Miniproteins That May Be Key to Human Evolution Appeared 'Out of Nowhere'

The origins of millions of tiny proteins in our bodies, previously assumed to be useless, have now been discovered.

A study published on February 17 in the journal Molecular Cell describes how these microproteins developed millions of years later in our evolution than larger proteins.

Yet the huge age gap doesn't appear to prevent the proteins from "talking" to each other. "Our lab experiments showed that the young and old proteins can bind to each other—and in doing so possibly influence each other," Jana Schulz, a researcher in the team that published the study, said in a statement.

Contrary to long-held assumptions, the researchers suspect that the microproteins may play a key role in a range of cellular functions

microproteins in the cell
The microprotein in the mitochondria (green) and in the nucleus (blue) was overexpressed in human cells. The yellow and pink areas show that the signal of the microprotein overlaps with the mitochondrial and nuclear signals. Clara Sandmann, Max Delbrück Center

The scientists also found that the genetic code for these tiny proteins is hidden in areas of our DNA that were previously thought to be non-coding, containing random code rather than instructions for building proteins.

These proteins therefore emerged from "out of nowhere—in other words, out of DNA regions that weren't previously tasked with producing proteins," Jorge Ruiz-Orera, an evolutionary biologist at the Max Delbrück Center and the German Center for Cardiovascular Research (DZHK), and co-author of the paper, said in the statement.

The findings open up a lot of new research avenues that are enthusing the biomolecular and medical research communities. One conceivable scenario would be "that these microproteins are involved in cardiovascular disease and cancer, and could therefore be used as new targets for diagnostics and therapies," said Norbert Hübner, lead author of the paper and geneticist at the Max Delbrück Center.

Previously, microproteins had only been thought to form via splitting off from larger precursor proteins.

"In this study we explore the evolution and interactions of the smallest and evolutionary youngest members of the human proteome," Hübner told Newsweek. The proteome is the entire set of proteins that can be expressed by a genome, cell, or organism at a given time.

"We identified previously unknown human microproteins and show that most microproteins (90 percent) are evolutionary young and emerged de novo [anew] in primates," he said.

Microproteins are defined as being fewer than 100 amino acids long. All proteins are long chains of amino acids strung together, the order and type of which is encoded in our DNA. Most proteins that we are familiar with, such as collagen or enzymes, have at least 1,000 amino acids.

Stored data
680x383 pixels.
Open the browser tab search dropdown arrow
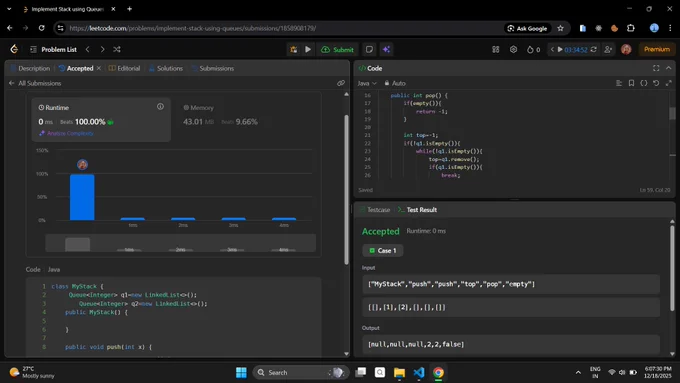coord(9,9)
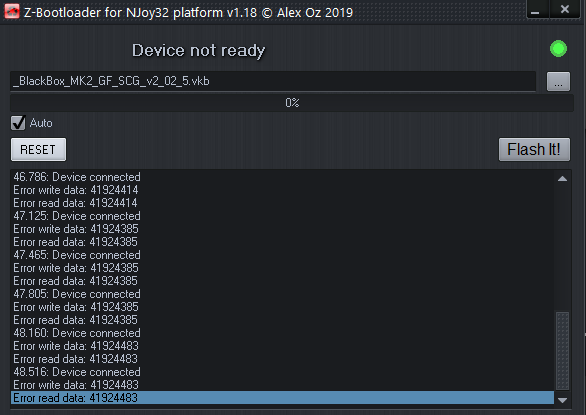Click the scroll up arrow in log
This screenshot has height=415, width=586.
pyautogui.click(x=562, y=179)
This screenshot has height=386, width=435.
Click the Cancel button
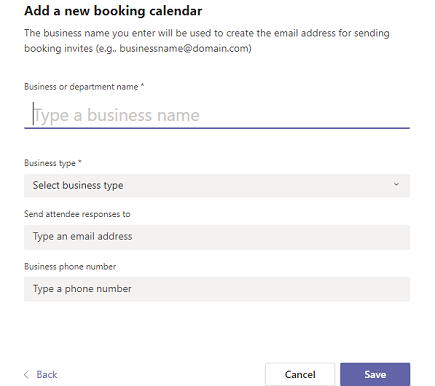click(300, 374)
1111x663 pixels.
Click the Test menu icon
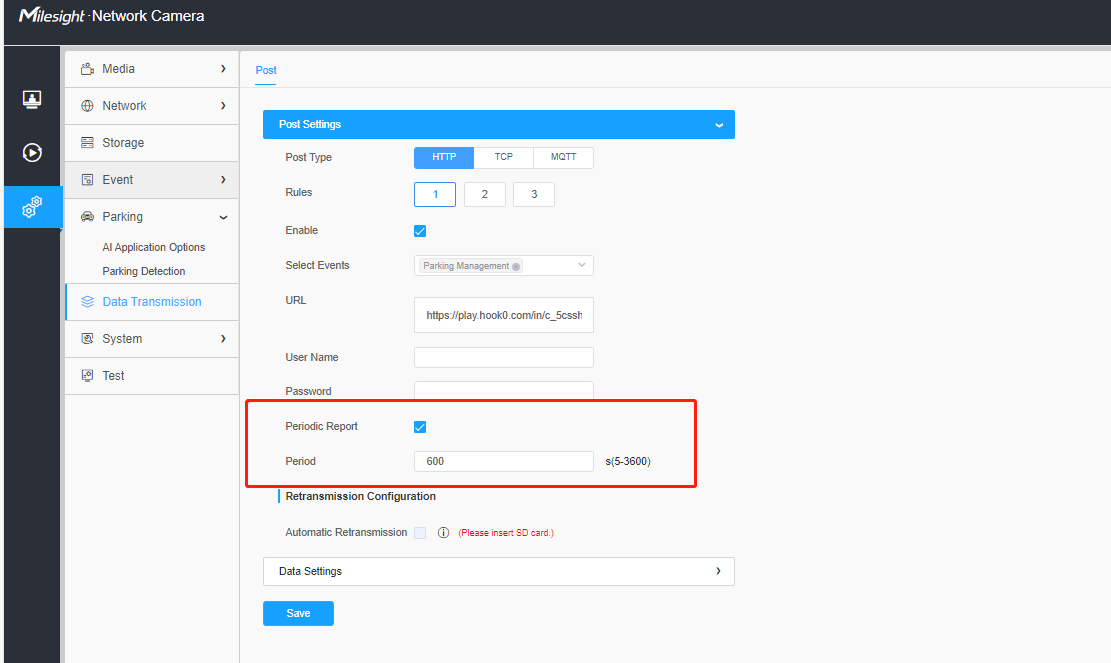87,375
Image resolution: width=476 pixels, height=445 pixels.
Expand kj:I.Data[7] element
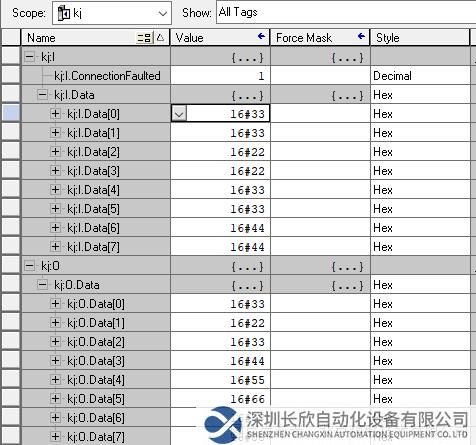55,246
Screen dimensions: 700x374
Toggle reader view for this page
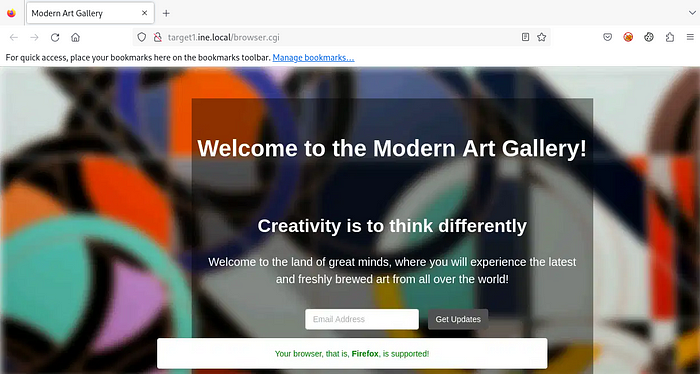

Your instructions: In the article on microproteins, what length defines a microprotein?

The answer: Fewer than 100 amino acids.